Bonnie: I doubt they'll mandate this but I think they should mandate some type of directive to help the next of kin make informed decisions.

lettuce: That is interesting to hear. Are you in agreement with Star (comment above) about your healthcare system?

Deborah said...

You have a very balanced, rational view of this issue - as a Canadian I've been astonished by the vociferous opposition to this bill, and the pointing of fingers to the 'terrible' Canadian system. It's not perfect, for sure, and we have our share of horror stories and incorrect assumptions about the American system, but I would have thought that American public would accept the need for change. Maybe most do, and it's just that the squeaky wheels are getting the most airplay. In any case, it's unfortunate that there's some back-pedalling going on.

And by the way, thank you very much for your kind comments on my writing. I am not a professional at all, having only decided in mid-life that I would finally do what I've wanted to do for years, and write.

California Girl said...

Yes, I have wanted to be a writer since...well, I guess my twenties. Did not know it when I went to college. Really got into it after that but never had the courage to try to publish. Blogging is helping me fine tune my writing.

Tony C. said...

Bonnie, OAS:

It is civil rights, social justice, and simple humanist morality.

Insurance company executives get salaries, bonuses and perks that are directly correlated with the number of claims they can find a way to deny. This drives deceptive contracts and is a motivation for them to do what I have seen explicitly done in multiple cases; breach the contract and deny clearly covered claims on the good chance that the insured party will be too naive to file a lawsuit.

This wasn't the way it used to be back in the 60's and early 70's, but that is what the for profit insurance markets have evolved into, greed driven borderline criminal enterprises with executives that explicitly weigh their decisions against the expected average cost of lawsuits they would lose.

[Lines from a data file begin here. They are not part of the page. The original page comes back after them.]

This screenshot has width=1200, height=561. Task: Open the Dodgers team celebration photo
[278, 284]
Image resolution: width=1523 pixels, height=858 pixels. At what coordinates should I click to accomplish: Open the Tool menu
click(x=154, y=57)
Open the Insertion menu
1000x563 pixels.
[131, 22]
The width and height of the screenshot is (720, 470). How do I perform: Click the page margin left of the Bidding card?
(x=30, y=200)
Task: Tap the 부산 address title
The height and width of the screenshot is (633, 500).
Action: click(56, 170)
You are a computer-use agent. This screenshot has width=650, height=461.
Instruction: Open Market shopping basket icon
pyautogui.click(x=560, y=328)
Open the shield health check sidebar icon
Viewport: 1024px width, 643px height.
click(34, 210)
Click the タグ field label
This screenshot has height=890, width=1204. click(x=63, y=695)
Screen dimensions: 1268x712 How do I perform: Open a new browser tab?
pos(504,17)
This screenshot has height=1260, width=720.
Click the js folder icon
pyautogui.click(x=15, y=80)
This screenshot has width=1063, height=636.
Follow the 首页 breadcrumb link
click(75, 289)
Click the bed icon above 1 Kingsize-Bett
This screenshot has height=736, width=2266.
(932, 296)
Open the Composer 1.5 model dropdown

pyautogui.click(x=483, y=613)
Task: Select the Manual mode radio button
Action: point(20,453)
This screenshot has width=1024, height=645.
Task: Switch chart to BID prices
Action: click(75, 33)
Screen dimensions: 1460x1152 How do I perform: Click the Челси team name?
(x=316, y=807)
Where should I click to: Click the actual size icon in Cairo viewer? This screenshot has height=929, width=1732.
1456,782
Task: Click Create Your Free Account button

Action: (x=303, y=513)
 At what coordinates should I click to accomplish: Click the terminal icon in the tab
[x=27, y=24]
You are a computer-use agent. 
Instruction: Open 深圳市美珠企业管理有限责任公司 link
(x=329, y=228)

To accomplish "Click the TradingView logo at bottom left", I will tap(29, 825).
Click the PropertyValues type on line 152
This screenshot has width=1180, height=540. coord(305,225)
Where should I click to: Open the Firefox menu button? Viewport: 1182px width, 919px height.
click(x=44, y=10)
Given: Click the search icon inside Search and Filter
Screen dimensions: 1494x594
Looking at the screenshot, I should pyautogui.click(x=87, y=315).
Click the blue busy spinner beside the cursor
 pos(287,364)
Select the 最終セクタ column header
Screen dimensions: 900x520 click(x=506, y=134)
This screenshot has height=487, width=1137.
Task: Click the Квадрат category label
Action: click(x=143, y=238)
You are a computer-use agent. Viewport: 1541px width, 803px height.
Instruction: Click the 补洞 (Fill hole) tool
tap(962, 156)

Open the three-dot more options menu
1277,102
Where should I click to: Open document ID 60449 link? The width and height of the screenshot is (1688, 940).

When I first started consulting in 1979, most executives were honorable and wouldn't simply breach contracts because they figure the counterparty is too small or too clueless to bring them to court. Now, at least in the insurance industry, such actions seem routine.

California Girl said...

Tony C is correct.

My husband became disable in 2007, unable to work for over two years. We applied for Long Term Disability, which he had through his work. They denied him three times. We hired a consultant who had worked in the industry, specifically for UNUM, and is now acting on behalf of claimants. She advised us of the industry practices, including bonus rewards for execs and underwriters who deny claims, etc. It's truly terrible. Some of the tv magazine shows have covered this over the years but not enough attention is consistently paid to these practices.

Meanwhile, we now have a lawyer and are persuing our case through the court system. While the insurance companies have salaried lawyers and time and money to resist, we are GOING FOR IT.

Coffee Messiah said...

Smoke and mirrors and no content, hence the shouting at the town halls.

And we're supposed to be a christian and civilized nation?

Oy vey ; (

Mary said...

Jon Stewart's interviews are always excellent. He asks questions to get clarity, not play "gotcha."

This woman resigned the next day from the Medical Corp. board of directors, perhaps by mutual agreement. Maybe they watch The Daily Show too.

Like many who are so vociferous against the health care overhaul, when it came right down to it, there was no "there" there.

California Girl said...

CM: you have pointed this out before and it is ironic, isn't it? I mean, the party of the religious right is so very un-Christian in their POV.

Mary: that is fascinating and I had not heard. I was so tired last week, I didn't stay up to watch Stewart. That is COOL! Thank you for letting us all know.